Maybe hospital management gurus could address these computer problems BEFORE turning them loose on patients?
Physicians in Georgia seem to have more guts than their colleagues elsewhere. Rather than letting patients be guinea pigs for the naive fantasies of hospital executives about health IT, these physicians said "get these [expletive] computer systems out of our hospital"...
Then they started
resigning their appointments:
Athens Regional addressing new computer system problems encountered by doctors
By Donnie Z. Fetter
Friday, May 23, 2014
http://onlineathens.com/health/2014-05-22/athens-regional-addressing-new-computer-system-problems-encountered-doctors
Doctors affiliated with Athens Regional Medical Center (http://www.athenshealth.org/) have expressed
concerns that a computer system installed this month at the hospital
endangers patients.
Not "may endanger patients." "Endangers patients." That's quite direct.
However, the hospital's chief executive said Athens Regional is taking "swift action" to address those concerns.
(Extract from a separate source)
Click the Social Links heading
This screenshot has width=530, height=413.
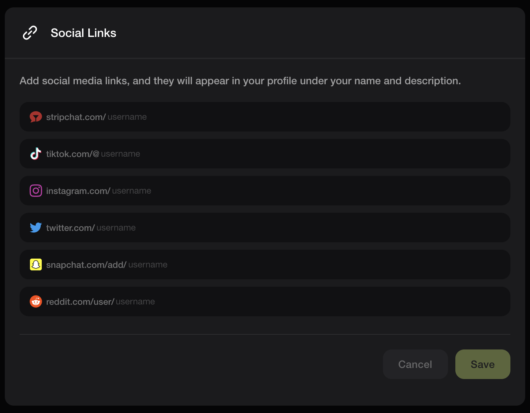[x=83, y=33]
I'm not impressed. The executives should perhaps have done due diligence and taken action
BEFORE this bad health IT was set loose on live, unsuspecting patients.
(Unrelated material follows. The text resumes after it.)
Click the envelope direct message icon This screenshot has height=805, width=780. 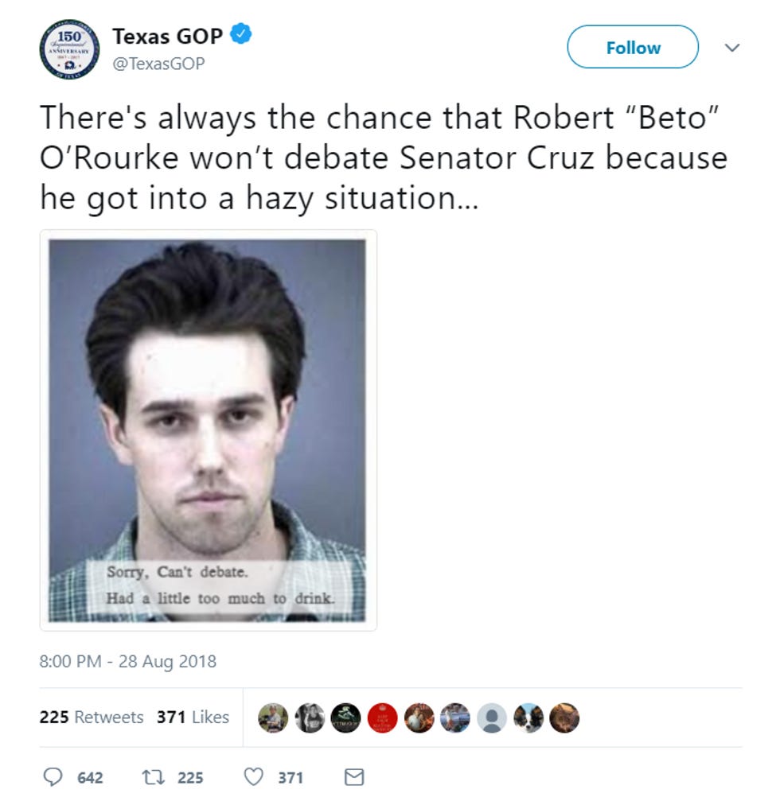pyautogui.click(x=354, y=777)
It's not as if the issues are unknown (as Google or anyone who actually knows what they're doing regarding health IT will easily demonstrate). Further, those executives have the legal obligation to maintain a safe healthcare environment.
In a letter dated May 15 and provided to the Athens Banner-Herald
this week, multiple doctors noted such concerns as “medication errors
... orders being lost or overlooked ... (emergency department) patients
leaving after long waits; and of an inpatient who wasn’t seen by a
physician for (five) days.”
Any of these issues and the multitude more I can predict exist can lead to severe injury or death, especially in fragile patients and the elderly. Trust me, I know both professionally and personally...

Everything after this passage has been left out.